Data extracts Start Marker
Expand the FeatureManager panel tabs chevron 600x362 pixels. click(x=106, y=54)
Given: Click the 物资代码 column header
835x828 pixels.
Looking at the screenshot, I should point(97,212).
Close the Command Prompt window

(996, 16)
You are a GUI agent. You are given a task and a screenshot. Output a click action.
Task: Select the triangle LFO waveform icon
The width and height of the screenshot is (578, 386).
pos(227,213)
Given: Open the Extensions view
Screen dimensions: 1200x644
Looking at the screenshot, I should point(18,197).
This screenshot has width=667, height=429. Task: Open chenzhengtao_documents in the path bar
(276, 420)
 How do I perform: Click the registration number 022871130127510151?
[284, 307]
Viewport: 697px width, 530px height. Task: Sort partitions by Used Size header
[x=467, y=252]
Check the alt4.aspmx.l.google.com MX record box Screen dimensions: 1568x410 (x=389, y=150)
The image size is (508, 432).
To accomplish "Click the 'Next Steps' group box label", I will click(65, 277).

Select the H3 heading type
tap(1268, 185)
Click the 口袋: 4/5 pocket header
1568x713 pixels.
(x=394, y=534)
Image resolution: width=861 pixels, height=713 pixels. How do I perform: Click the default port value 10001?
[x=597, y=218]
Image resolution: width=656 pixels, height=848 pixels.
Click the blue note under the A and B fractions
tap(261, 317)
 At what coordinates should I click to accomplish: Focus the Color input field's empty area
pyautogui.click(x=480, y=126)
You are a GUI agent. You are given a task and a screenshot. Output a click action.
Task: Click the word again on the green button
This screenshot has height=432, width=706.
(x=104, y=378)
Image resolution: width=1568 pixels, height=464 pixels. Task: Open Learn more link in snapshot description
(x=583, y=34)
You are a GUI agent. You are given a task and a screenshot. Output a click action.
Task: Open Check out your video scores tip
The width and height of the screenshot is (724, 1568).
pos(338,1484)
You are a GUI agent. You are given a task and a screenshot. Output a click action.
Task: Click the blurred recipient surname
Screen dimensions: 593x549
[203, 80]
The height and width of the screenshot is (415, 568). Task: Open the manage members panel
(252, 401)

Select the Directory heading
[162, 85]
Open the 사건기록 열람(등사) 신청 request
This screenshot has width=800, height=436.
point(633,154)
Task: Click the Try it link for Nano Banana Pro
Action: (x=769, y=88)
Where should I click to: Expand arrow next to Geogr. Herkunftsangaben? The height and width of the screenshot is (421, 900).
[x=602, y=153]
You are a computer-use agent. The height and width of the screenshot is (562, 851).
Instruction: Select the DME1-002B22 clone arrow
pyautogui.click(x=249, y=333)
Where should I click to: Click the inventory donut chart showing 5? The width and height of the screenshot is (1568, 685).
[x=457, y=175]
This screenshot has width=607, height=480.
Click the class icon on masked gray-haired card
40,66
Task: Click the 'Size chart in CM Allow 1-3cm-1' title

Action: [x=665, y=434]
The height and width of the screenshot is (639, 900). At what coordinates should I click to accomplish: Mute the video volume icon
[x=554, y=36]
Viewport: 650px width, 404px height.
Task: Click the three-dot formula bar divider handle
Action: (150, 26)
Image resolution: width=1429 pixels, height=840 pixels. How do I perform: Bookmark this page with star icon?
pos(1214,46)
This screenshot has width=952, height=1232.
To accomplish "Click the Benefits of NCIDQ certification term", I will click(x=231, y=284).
Data extracts End Marker
### Your objective
Return each line of the data exactly as written above.

### Task solution
Expand the FeatureManager panel tabs chevron 600x362 pixels. click(x=106, y=54)
Given: Click the 物资代码 column header
835x828 pixels.
Looking at the screenshot, I should point(97,212).
Close the Command Prompt window

(996, 16)
You are a GUI agent. You are given a task and a screenshot. Output a click action.
Task: Select the triangle LFO waveform icon
The width and height of the screenshot is (578, 386).
pos(227,213)
Given: Open the Extensions view
Screen dimensions: 1200x644
Looking at the screenshot, I should point(18,197).
This screenshot has width=667, height=429. Task: Open chenzhengtao_documents in the path bar
(276, 420)
 How do I perform: Click the registration number 022871130127510151?
[284, 307]
Viewport: 697px width, 530px height. Task: Sort partitions by Used Size header
[x=467, y=252]
Check the alt4.aspmx.l.google.com MX record box Screen dimensions: 1568x410 (x=389, y=150)
The image size is (508, 432).
To accomplish "Click the 'Next Steps' group box label", I will click(65, 277).

Select the H3 heading type
tap(1268, 185)
Click the 口袋: 4/5 pocket header
1568x713 pixels.
(x=394, y=534)
Image resolution: width=861 pixels, height=713 pixels. How do I perform: Click the default port value 10001?
[x=597, y=218]
Image resolution: width=656 pixels, height=848 pixels.
Click the blue note under the A and B fractions
tap(261, 317)
 At what coordinates should I click to accomplish: Focus the Color input field's empty area
pyautogui.click(x=480, y=126)
You are a GUI agent. You are given a task and a screenshot. Output a click action.
Task: Click the word again on the green button
This screenshot has height=432, width=706.
(x=104, y=378)
Image resolution: width=1568 pixels, height=464 pixels. Task: Open Learn more link in snapshot description
(x=583, y=34)
You are a GUI agent. You are given a task and a screenshot. Output a click action.
Task: Open Check out your video scores tip
The width and height of the screenshot is (724, 1568).
pos(338,1484)
You are a GUI agent. You are given a task and a screenshot. Output a click action.
Task: Click the blurred recipient surname
Screen dimensions: 593x549
[203, 80]
The height and width of the screenshot is (415, 568). Task: Open the manage members panel
(252, 401)

Select the Directory heading
[162, 85]
Open the 사건기록 열람(등사) 신청 request
This screenshot has width=800, height=436.
point(633,154)
Task: Click the Try it link for Nano Banana Pro
Action: (x=769, y=88)
Where should I click to: Expand arrow next to Geogr. Herkunftsangaben? The height and width of the screenshot is (421, 900).
[x=602, y=153]
You are a computer-use agent. The height and width of the screenshot is (562, 851).
Instruction: Select the DME1-002B22 clone arrow
pyautogui.click(x=249, y=333)
Where should I click to: Click the inventory donut chart showing 5? The width and height of the screenshot is (1568, 685).
[x=457, y=175]
This screenshot has width=607, height=480.
Click the class icon on masked gray-haired card
40,66
Task: Click the 'Size chart in CM Allow 1-3cm-1' title

Action: [x=665, y=434]
The height and width of the screenshot is (639, 900). At what coordinates should I click to accomplish: Mute the video volume icon
[x=554, y=36]
Viewport: 650px width, 404px height.
Task: Click the three-dot formula bar divider handle
Action: (150, 26)
Image resolution: width=1429 pixels, height=840 pixels. How do I perform: Bookmark this page with star icon?
pos(1214,46)
This screenshot has width=952, height=1232.
To accomplish "Click the Benefits of NCIDQ certification term", I will click(x=231, y=284).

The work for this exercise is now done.